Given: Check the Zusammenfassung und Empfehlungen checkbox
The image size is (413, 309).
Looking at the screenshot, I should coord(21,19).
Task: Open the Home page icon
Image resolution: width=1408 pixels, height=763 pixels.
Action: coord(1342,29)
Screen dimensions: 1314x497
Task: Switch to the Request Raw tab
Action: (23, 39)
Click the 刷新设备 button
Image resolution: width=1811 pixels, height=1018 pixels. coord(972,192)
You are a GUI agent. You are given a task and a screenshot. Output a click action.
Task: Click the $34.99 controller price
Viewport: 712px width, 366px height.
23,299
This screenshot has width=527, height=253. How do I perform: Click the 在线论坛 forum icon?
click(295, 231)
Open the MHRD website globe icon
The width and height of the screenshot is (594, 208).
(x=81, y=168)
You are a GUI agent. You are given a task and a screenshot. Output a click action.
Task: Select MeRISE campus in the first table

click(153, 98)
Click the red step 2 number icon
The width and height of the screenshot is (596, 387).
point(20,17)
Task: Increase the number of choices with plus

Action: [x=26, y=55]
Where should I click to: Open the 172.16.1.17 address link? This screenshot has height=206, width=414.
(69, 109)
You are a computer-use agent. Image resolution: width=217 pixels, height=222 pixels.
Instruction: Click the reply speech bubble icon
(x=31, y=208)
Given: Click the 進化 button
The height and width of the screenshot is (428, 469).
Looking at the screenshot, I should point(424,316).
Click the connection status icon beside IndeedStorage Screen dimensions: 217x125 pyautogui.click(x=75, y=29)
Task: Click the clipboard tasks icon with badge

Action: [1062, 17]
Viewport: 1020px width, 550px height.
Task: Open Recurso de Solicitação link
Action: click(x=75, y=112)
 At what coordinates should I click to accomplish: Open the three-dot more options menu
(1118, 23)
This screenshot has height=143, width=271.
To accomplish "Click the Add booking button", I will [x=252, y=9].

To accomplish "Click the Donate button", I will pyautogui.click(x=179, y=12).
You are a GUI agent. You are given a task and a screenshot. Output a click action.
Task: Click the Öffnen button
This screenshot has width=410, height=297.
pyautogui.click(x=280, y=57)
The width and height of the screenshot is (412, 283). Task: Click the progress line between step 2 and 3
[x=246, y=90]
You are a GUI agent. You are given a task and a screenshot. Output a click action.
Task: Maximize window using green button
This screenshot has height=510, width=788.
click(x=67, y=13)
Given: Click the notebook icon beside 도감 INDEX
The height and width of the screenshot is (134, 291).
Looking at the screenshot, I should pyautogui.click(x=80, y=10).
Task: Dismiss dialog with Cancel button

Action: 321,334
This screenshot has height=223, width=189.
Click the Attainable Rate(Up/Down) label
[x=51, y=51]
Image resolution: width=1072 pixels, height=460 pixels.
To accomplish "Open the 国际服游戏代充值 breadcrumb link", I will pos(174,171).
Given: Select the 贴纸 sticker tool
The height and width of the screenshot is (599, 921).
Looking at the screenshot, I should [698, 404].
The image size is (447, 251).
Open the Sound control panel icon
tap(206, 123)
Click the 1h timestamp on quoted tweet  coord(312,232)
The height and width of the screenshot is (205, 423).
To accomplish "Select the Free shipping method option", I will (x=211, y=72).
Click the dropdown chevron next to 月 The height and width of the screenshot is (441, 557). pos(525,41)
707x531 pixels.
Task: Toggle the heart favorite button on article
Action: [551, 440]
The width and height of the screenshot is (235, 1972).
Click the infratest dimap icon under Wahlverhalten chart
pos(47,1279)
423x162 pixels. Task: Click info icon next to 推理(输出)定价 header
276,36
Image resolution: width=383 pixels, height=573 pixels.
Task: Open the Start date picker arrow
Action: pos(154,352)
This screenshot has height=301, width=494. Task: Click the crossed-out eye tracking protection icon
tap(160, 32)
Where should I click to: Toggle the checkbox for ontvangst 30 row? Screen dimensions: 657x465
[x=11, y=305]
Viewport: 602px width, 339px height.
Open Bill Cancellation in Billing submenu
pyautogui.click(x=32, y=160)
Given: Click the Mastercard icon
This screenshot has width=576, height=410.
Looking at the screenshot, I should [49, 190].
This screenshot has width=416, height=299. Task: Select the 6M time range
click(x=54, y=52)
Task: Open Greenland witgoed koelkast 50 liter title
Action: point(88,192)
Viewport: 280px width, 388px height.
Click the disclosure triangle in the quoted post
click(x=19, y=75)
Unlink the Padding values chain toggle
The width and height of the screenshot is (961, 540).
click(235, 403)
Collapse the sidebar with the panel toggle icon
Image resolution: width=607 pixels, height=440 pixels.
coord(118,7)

==*==

**How to complete this task:** Filter the entries down to the lines with the word "will" in them, and copy those lines.

**Exercise solution:**
To accomplish "Click the Add booking button", I will [x=252, y=9].
To accomplish "Click the Donate button", I will pyautogui.click(x=179, y=12).
To accomplish "Open the 国际服游戏代充值 breadcrumb link", I will pos(174,171).
To accomplish "Select the Free shipping method option", I will (x=211, y=72).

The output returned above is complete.